» PROBLEM TO SOLVE
Look through the data below and extract, unchanged, the lines from the one that contains "This screenshot has height=733, width=932." to the one that contains "Click the 开始命名 button", both included.

» EXCERPTED RECORDS
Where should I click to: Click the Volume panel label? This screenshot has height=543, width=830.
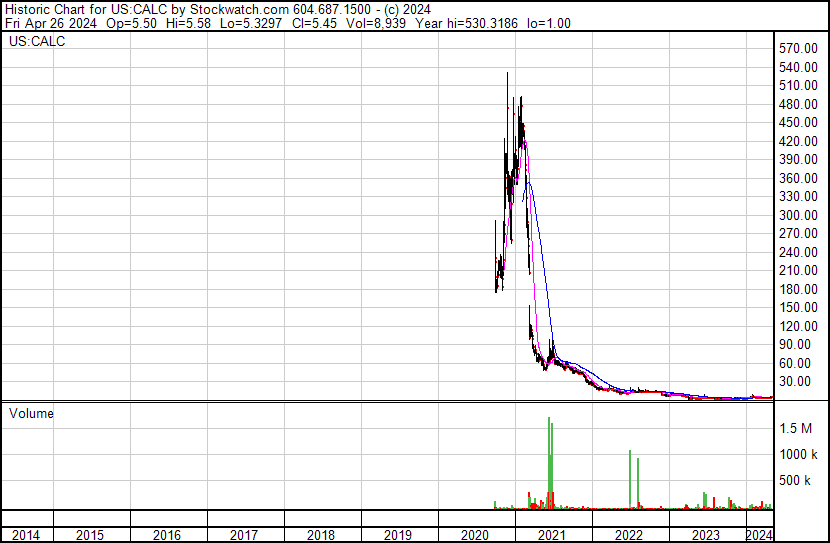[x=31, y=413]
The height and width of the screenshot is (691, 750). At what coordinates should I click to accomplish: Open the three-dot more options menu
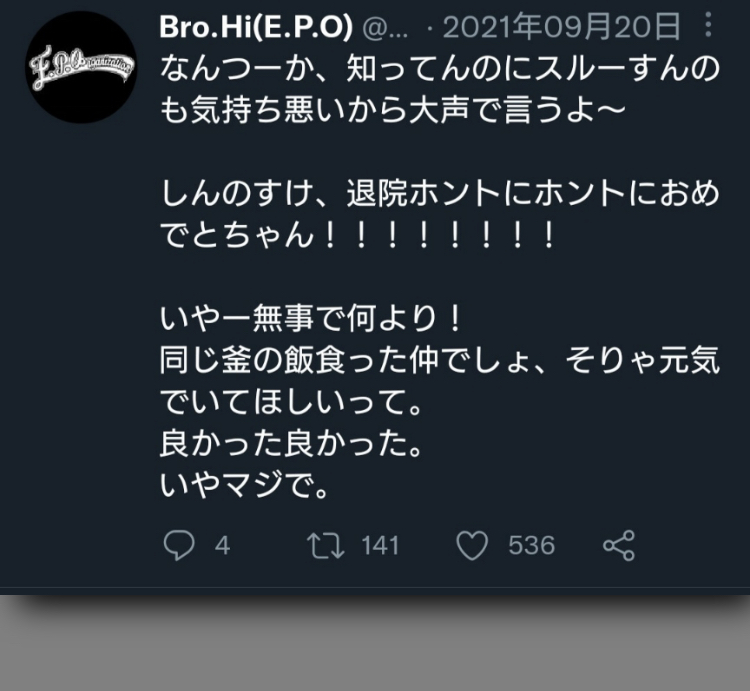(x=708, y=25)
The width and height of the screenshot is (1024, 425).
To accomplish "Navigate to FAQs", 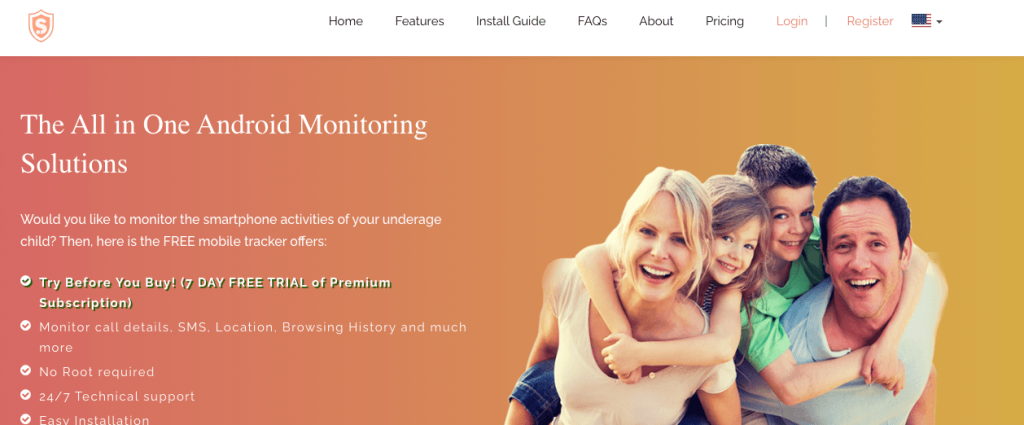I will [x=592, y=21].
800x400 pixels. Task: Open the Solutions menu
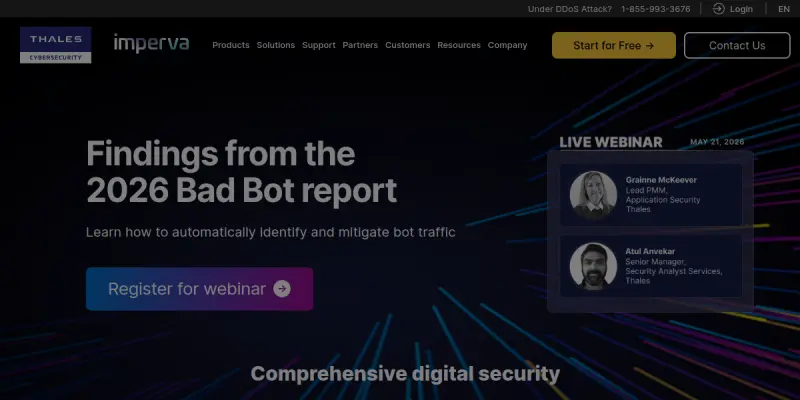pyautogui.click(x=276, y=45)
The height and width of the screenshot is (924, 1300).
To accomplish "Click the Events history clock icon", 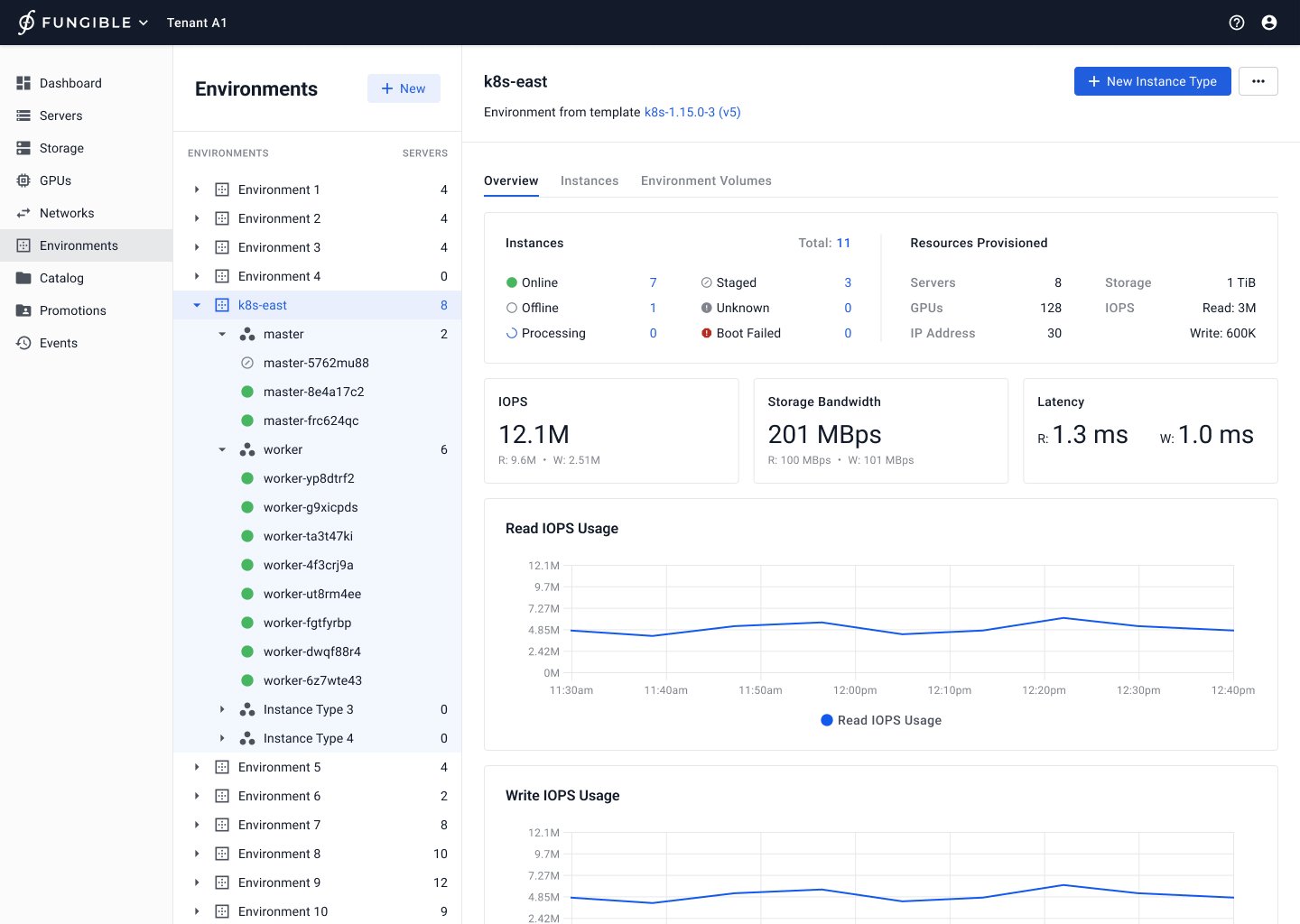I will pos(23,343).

...

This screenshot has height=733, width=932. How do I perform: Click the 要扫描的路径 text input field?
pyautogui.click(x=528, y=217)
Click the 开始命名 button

...

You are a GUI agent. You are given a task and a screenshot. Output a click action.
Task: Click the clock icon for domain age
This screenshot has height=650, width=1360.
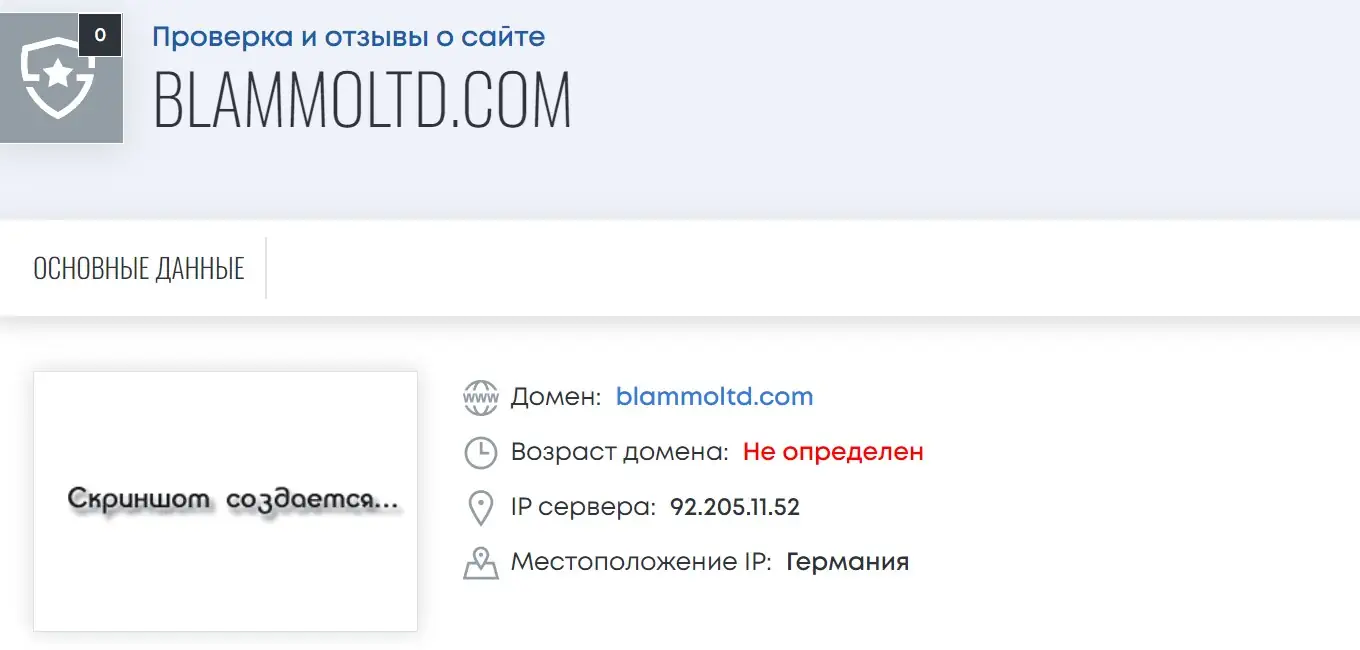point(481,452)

» SOLUTION TO THE EXERCISE
This screenshot has height=733, width=932. How do I perform: Click the 要扫描的路径 text input field?
pyautogui.click(x=528, y=217)
Click the 开始命名 button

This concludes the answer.